## EXERCISE DESCRIPTION
Print the entries exactly; skip the pictures.

## PROVIDED DATA
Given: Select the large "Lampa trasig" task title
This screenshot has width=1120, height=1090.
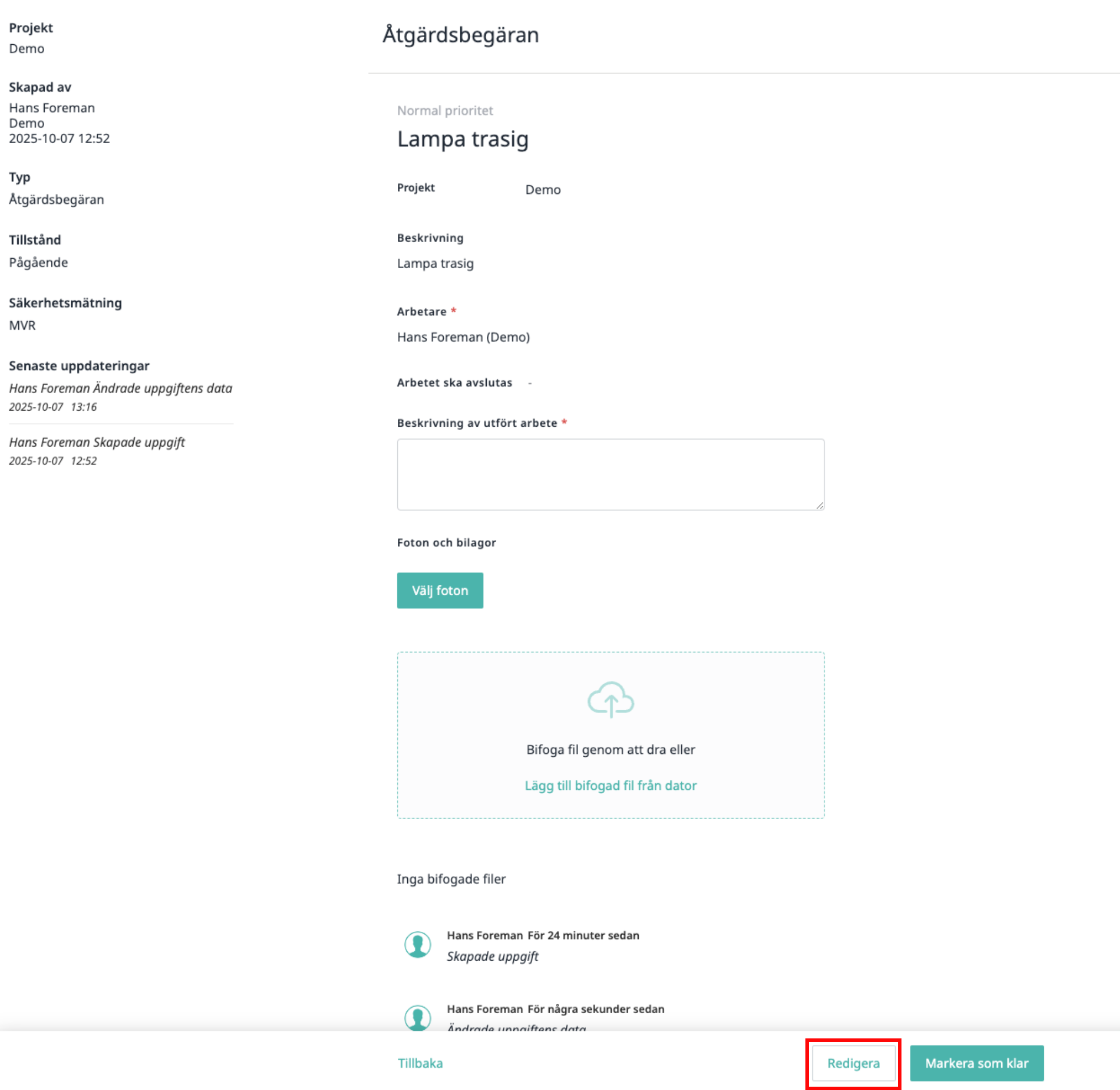Looking at the screenshot, I should 462,139.
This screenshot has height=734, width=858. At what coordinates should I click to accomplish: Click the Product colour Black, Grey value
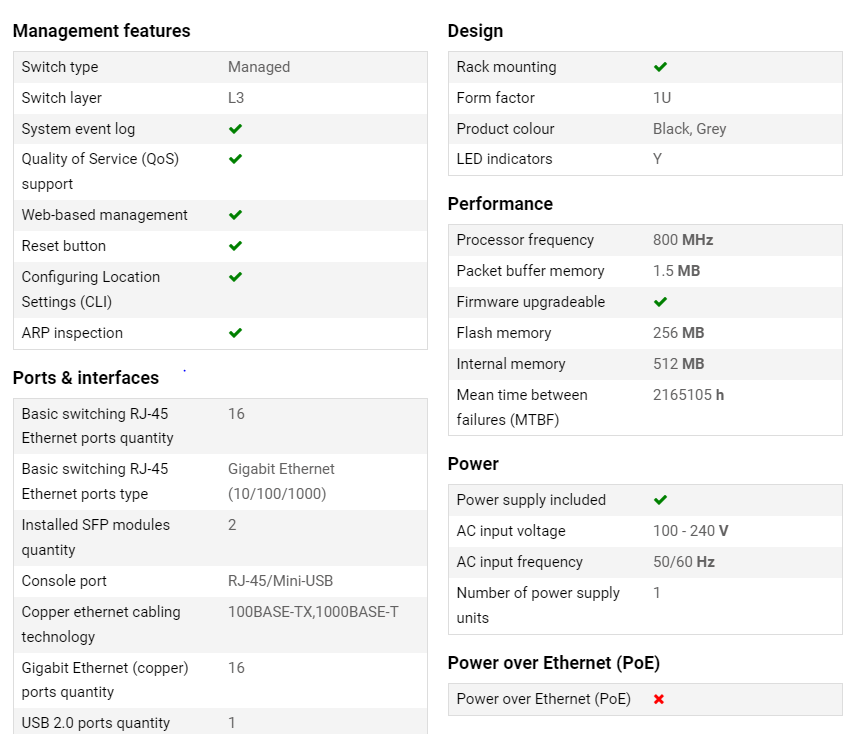[689, 129]
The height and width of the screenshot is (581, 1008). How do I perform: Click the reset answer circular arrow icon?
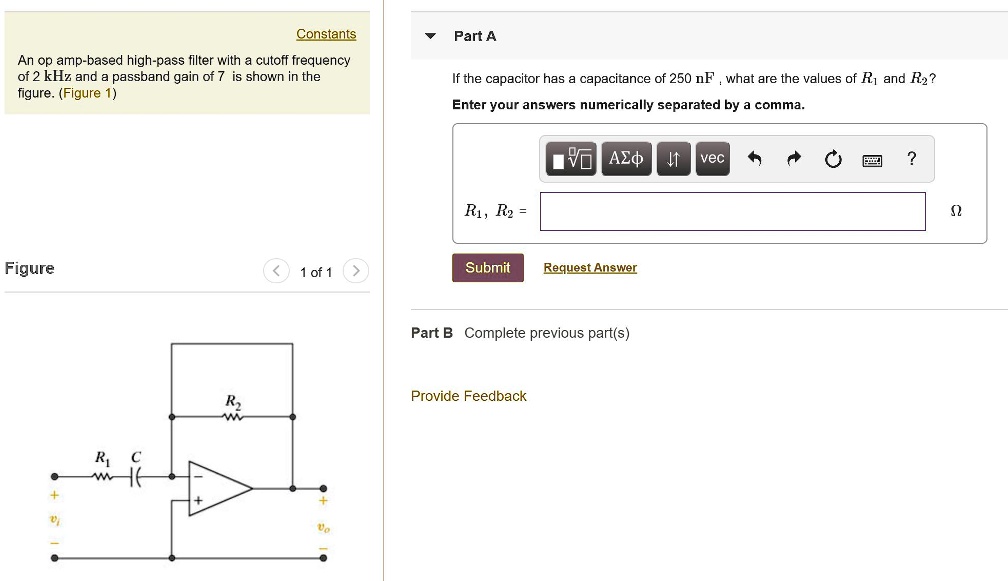click(x=833, y=158)
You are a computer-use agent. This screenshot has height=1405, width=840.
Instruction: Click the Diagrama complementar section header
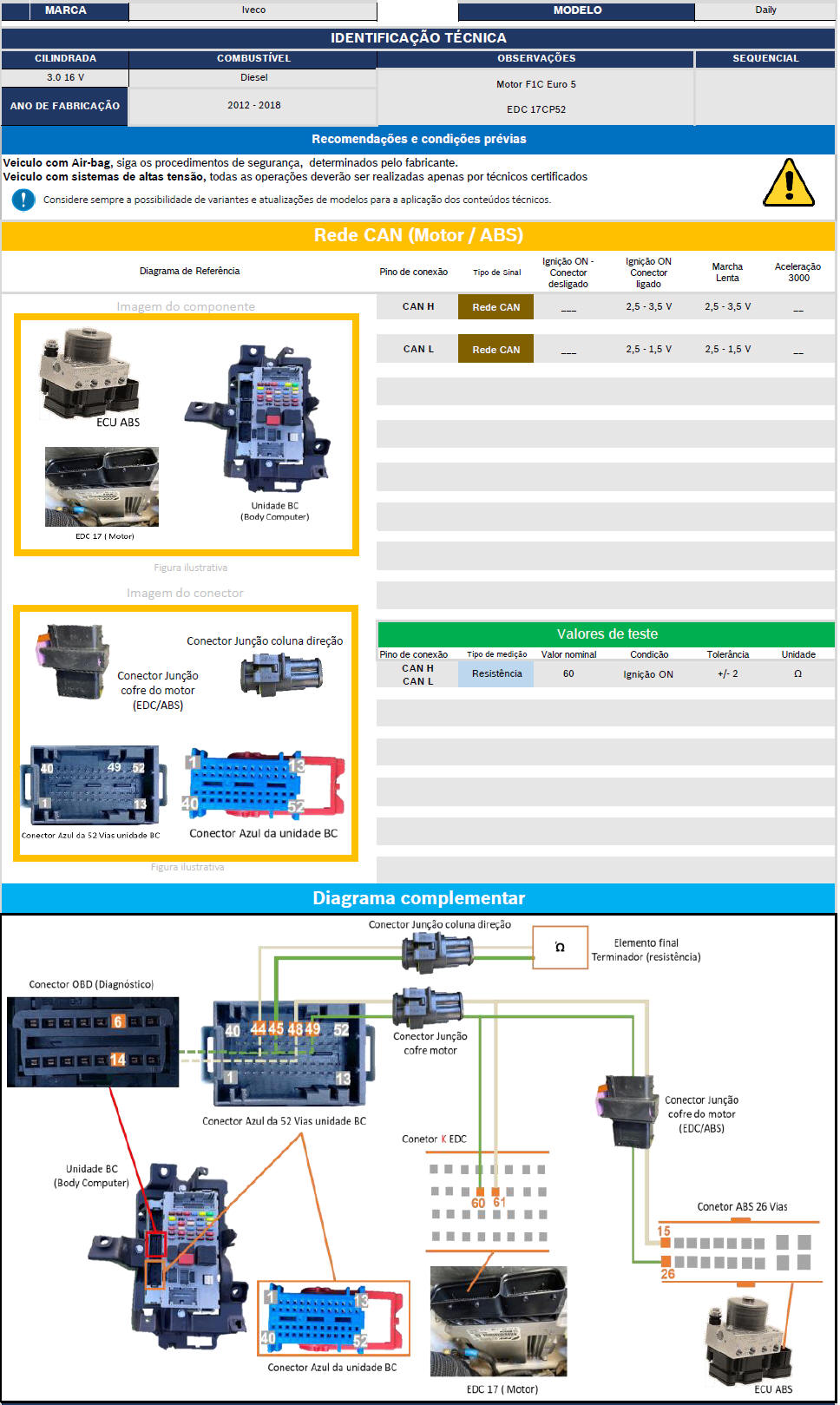(x=418, y=898)
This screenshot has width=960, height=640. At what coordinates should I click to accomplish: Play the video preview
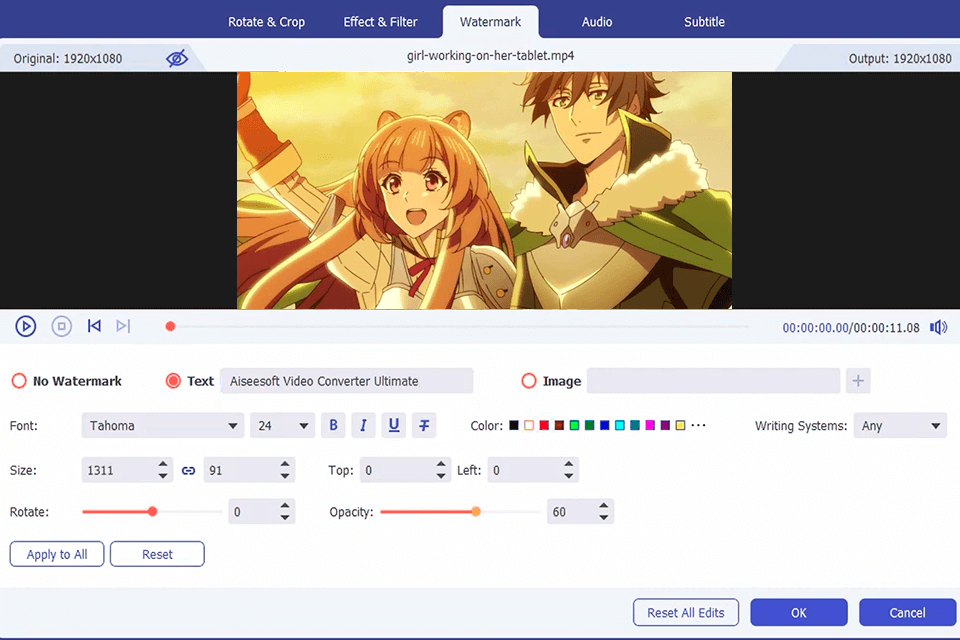point(26,326)
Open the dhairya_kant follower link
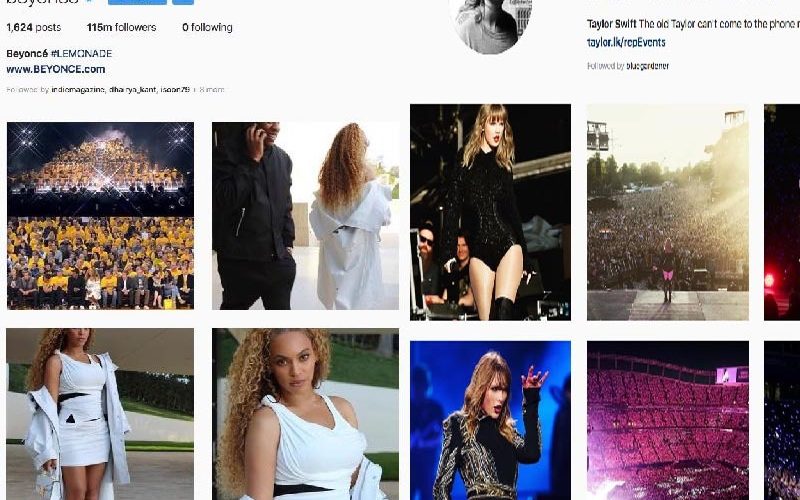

## OUTPUT OF THE EXERCISE
Given: Select the large "Lampa trasig" task title
This screenshot has width=1120, height=1090.
Looking at the screenshot, I should 462,139.
This screenshot has height=734, width=858. At what coordinates should I click to accomplish: Click the Product colour Black, Grey value
[689, 129]
The height and width of the screenshot is (581, 1008). How do I perform: Click the reset answer circular arrow icon?
click(x=833, y=158)
You are a computer-use agent. This screenshot has height=1405, width=840.
Instruction: Click the Diagrama complementar section header
(x=418, y=898)
This screenshot has width=960, height=640. At what coordinates should I click to accomplish: Play the video preview
point(26,326)
Open the dhairya_kant follower link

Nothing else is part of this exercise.